During 1992, oral cancer (i.e., cancers of the oral cavity and pharynx) was diagnosed in approximately 30,000 persons in the United States and caused nearly 8000 deaths (1); approximately 70% of deaths from oral cancer are associated with smoking (2) and other forms of tobacco use (3). Although the 5-year survival rate (53%) for persons with oral cancer remains low, survival varies by stage at diagnosis (4). Detection of oral cancers by oral examination can reduce morbidity and death associated with this problem (5). To characterize examinations for oral cancer among U.S. adults, CDC analyzed data from the 1992 National Health Interview Survey-Cancer Control (NHIS-CC) supplement. This report summarizes findings from that analysis.

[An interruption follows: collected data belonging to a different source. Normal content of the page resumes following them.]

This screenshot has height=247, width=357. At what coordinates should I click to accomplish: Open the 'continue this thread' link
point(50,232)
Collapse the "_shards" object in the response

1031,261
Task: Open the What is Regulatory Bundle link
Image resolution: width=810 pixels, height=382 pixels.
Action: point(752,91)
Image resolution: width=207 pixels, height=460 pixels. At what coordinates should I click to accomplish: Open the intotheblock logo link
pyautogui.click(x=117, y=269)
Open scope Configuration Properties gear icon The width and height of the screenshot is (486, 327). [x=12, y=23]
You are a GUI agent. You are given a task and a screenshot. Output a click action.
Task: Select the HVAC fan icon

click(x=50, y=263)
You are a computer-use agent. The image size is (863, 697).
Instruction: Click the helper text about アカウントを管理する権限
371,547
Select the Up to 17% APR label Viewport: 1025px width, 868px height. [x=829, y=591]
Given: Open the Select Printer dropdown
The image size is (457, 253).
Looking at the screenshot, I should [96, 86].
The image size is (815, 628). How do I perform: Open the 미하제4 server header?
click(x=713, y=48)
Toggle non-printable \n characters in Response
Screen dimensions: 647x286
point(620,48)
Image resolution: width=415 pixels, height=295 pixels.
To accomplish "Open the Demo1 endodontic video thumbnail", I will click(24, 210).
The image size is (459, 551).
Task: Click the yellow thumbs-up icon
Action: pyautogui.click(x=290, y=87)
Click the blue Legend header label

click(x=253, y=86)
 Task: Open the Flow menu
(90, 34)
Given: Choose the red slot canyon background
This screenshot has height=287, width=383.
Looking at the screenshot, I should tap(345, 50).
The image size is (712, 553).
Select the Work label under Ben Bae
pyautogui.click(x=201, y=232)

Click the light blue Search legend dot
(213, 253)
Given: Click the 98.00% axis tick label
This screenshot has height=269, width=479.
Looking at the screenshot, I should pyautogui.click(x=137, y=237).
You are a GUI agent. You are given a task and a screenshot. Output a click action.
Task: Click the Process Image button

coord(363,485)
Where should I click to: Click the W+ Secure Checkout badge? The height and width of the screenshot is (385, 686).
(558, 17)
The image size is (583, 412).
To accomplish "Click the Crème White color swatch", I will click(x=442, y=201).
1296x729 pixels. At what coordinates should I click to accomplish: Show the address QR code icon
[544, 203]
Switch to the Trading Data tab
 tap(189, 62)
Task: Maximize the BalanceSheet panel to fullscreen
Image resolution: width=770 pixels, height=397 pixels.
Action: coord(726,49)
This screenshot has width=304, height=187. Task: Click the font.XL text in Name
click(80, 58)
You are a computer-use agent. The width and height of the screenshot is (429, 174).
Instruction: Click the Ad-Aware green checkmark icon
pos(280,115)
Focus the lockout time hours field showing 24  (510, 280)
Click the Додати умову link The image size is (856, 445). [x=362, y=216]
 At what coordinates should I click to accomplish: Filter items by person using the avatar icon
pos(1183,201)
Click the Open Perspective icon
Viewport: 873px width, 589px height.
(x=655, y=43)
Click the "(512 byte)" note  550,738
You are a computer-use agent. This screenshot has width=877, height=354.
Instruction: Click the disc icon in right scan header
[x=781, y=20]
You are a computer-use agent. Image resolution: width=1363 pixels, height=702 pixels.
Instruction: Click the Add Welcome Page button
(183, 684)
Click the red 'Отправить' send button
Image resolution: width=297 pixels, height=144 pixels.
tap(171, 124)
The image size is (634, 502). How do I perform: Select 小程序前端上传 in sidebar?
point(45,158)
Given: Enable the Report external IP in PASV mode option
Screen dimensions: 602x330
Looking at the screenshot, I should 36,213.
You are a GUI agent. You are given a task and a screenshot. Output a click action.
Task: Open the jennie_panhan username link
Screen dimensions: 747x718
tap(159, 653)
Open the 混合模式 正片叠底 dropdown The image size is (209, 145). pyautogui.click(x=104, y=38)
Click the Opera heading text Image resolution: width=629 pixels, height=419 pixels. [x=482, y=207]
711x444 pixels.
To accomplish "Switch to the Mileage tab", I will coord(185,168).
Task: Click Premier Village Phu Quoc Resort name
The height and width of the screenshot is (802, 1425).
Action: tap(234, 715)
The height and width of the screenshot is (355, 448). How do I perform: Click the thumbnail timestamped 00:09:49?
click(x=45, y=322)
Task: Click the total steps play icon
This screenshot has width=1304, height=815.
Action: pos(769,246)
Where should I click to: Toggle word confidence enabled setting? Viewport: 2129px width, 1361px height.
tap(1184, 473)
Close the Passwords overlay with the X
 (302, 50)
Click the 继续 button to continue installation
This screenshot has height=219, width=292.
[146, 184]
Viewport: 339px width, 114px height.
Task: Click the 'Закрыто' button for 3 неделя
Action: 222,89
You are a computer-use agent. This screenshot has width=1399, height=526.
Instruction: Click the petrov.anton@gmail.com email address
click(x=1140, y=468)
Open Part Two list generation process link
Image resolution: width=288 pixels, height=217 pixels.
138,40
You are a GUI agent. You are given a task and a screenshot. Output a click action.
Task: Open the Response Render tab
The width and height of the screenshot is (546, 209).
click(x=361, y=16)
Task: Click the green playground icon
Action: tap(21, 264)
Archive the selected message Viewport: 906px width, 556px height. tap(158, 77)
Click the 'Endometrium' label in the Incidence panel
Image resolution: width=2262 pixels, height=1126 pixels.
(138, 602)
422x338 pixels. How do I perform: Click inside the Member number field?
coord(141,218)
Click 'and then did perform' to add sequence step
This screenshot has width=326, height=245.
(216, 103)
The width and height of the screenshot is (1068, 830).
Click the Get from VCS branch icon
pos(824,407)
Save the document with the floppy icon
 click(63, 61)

The NHIS-CC supplement collected self-reported information from a representative sample (n=12,035) of the U.S. civilian, noninstitutionalized population aged greater than or equal to 18 years regarding cancer screening and cancer-risk behaviors. The response rate was 87.0%. Participants were asked, "Have you ever had a test for oral cancer," and were provided a description of the examination (i.e., "in which the doctor or dentist pulls on your tongue, sometimes with gauze wrapped around it, and feels under the tongue and inside the cheeks?") and were asked about cigarette smoking and other tobacco use. Persons reporting that they had had an examination were asked the length of time since the most recent one and the reason for and the type of health professional who performed the examination. Data were weighted to adjust for nonresponse and sample design to provide national estimates. Confidence intervals (CIs) were calculated using standard errors generated by SUDAAN (6).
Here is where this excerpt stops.